The most fundamental problem we haven't isn't the system, but the people. It seems that all electoral systems are unable to avoid putting people in power that shouldn't be there. Look at basically every Western country and we all seem to be ruled by idiots who have no real vision for anything besides being in power. And so it's not exactly a shock that you get 'systemic' failures.
The same was true in the ancient empires with their dictators and emperors. During the time of enlightened and wise leadership they've have remarkable cities and justice that are inspiring even today. But then of course during times of power hungry hedonic idiots ruling, the societies would crumble and injustice would be ubiquitous. It was never about the system - it was always about the people. The goal should be to have a system that picks great people, but we seem yet to have discovered that. And indeed it may not exist. People that want to be in politics are the last people that should ever be allowed in politics, which poses quite the dilemma!

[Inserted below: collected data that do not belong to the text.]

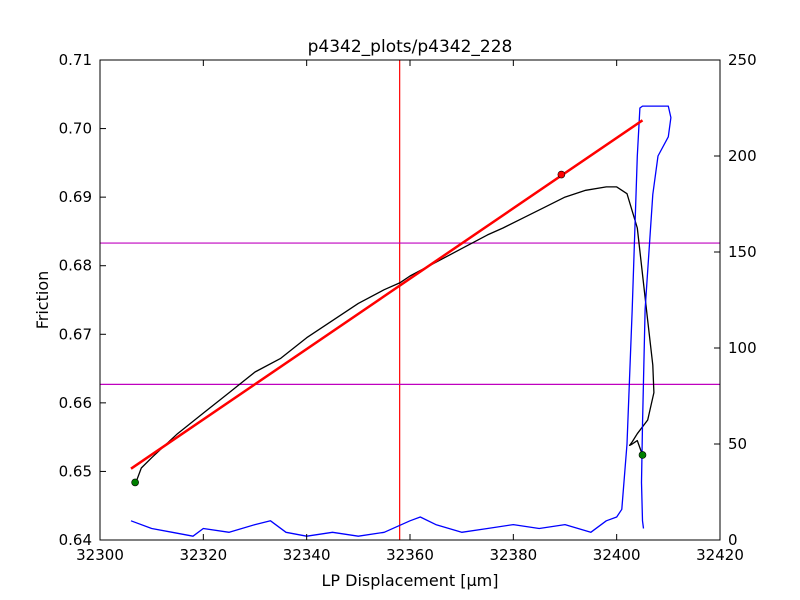 The height and width of the screenshot is (600, 800). Describe the element at coordinates (76, 266) in the screenshot. I see `y-tick-label: 0.68` at that location.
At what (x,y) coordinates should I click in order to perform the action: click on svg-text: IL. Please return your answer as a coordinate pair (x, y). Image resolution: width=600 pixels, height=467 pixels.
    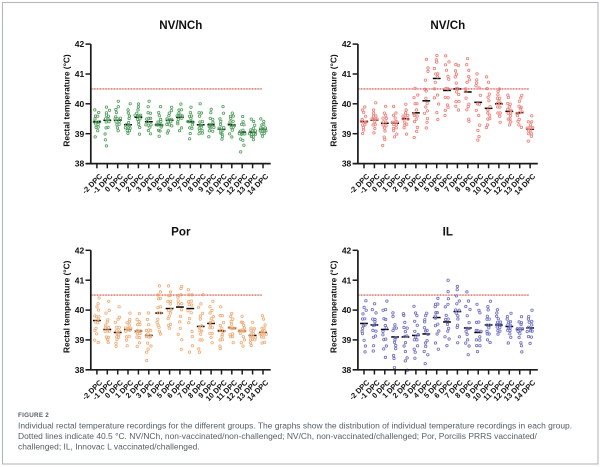
    Looking at the image, I should click on (448, 232).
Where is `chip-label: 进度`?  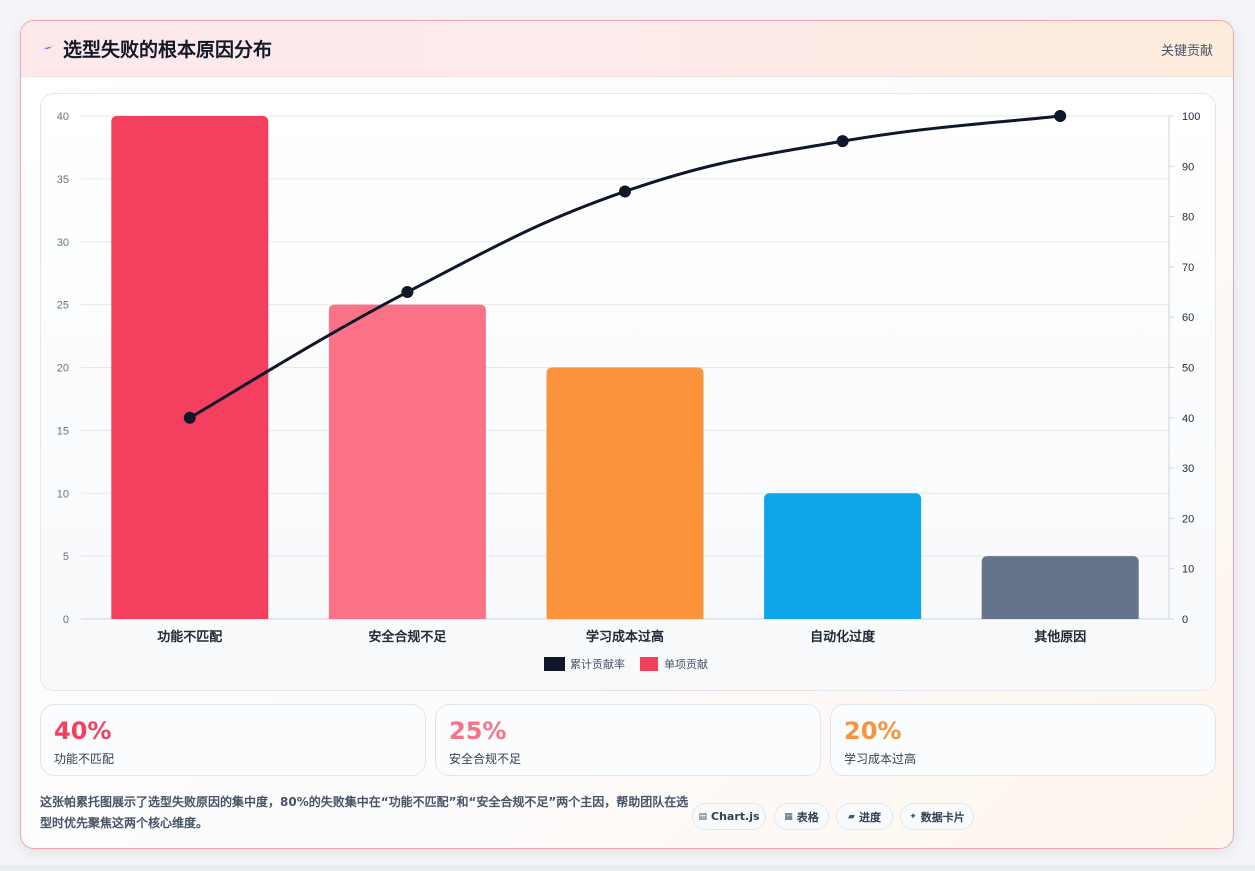 chip-label: 进度 is located at coordinates (870, 817).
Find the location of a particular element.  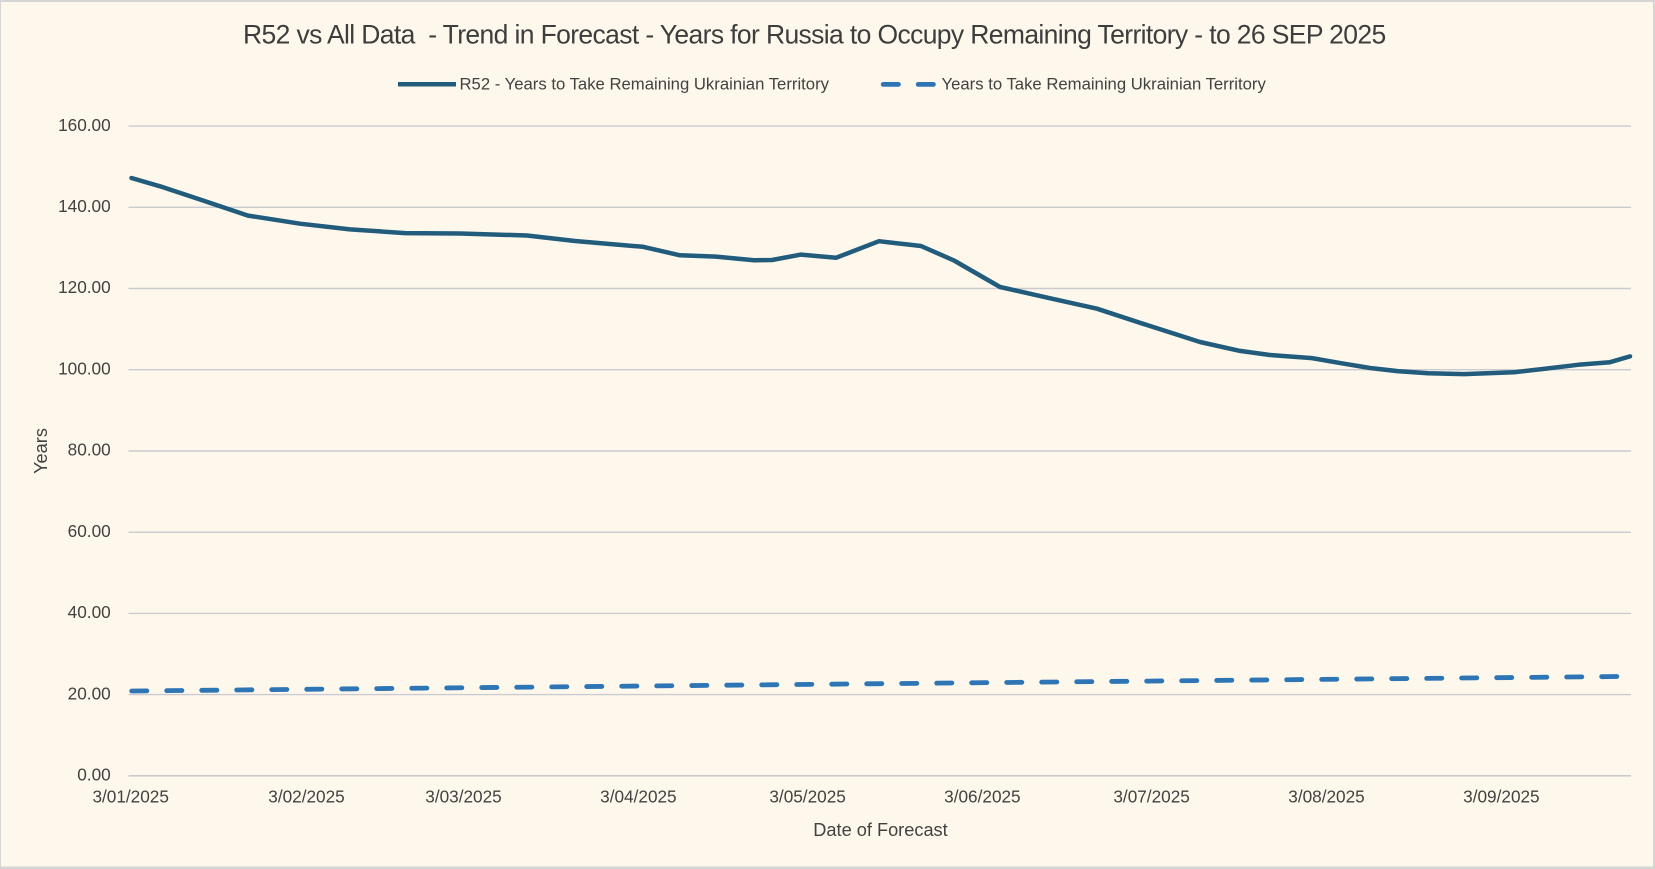

svg-text: 60.00 is located at coordinates (90, 531).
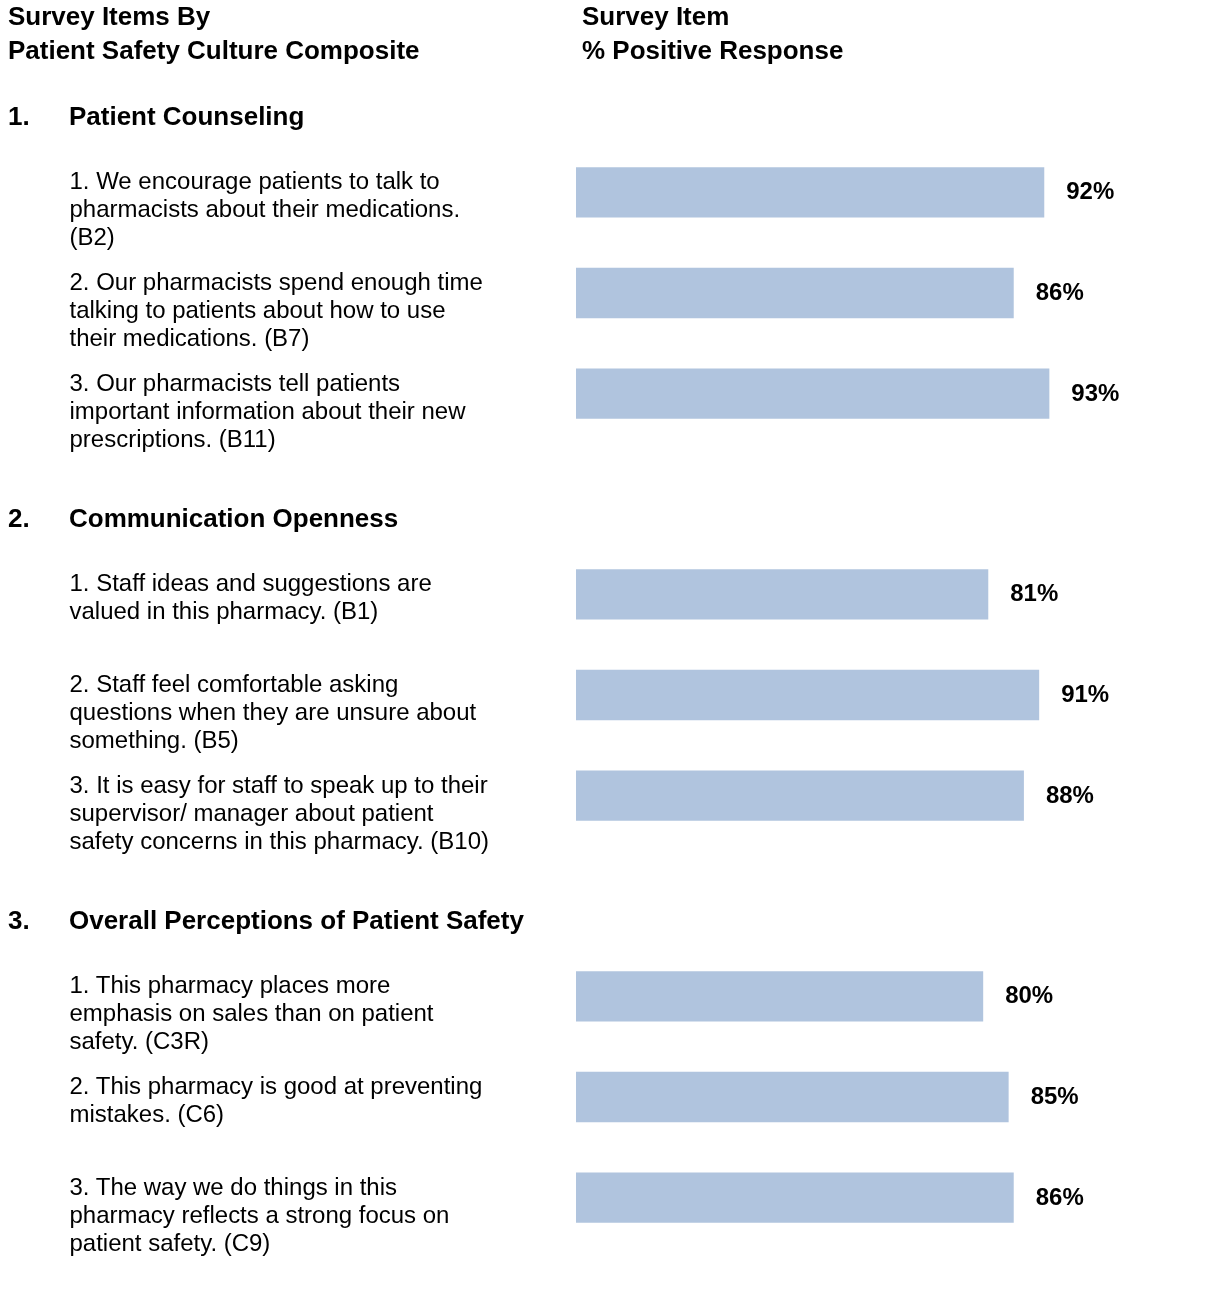 The image size is (1218, 1306). I want to click on y-tick-label: 2. Staff feel comfortable asking questions when they are unsure about something. (B5), so click(273, 712).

The comparable people today telling us we have have to live under constant surveillance and be subjugated by all powerful governments and government intertwined institutions and organizations or otherwise losing all our rights and practical autonomy to various collective interests don't even do us the courtesy of pretending that the goal is to everything better and nicer. They just tell us that we'll all gaslight ourselves into liking the bugs or whatever and that despite everything being worse it's somehow better because stonks up and microplastics down, or whatever other metrics they also control.
You're claiming Mao killing millions with idiotic policies (not to mention all the scapegoats he killed intentionally) was okay because he was "trying"?
Or are you talking about Stalin, Lenin, or Castro?
Who is telling you that you "have to live under constant surveillance" and so on?
You'd rather have someone run the country into the ground while lying to you about than intentions (which you're gullible enough to believe apparently, for better or worse) than not?
I have no idea what is happening in our schools these days, but obviously something is lacking.
I was born in the US, didn't have a choice!
You can see this playing out in real time with religion which went from societies that were highly religious to secular to militantly anti-religious, and now gen-z is suddenly some ~400% more religious than previous generations. [1] The most interesting thing is that that's also a global trend, probably owing to the relative global homogenization of societies in many ways.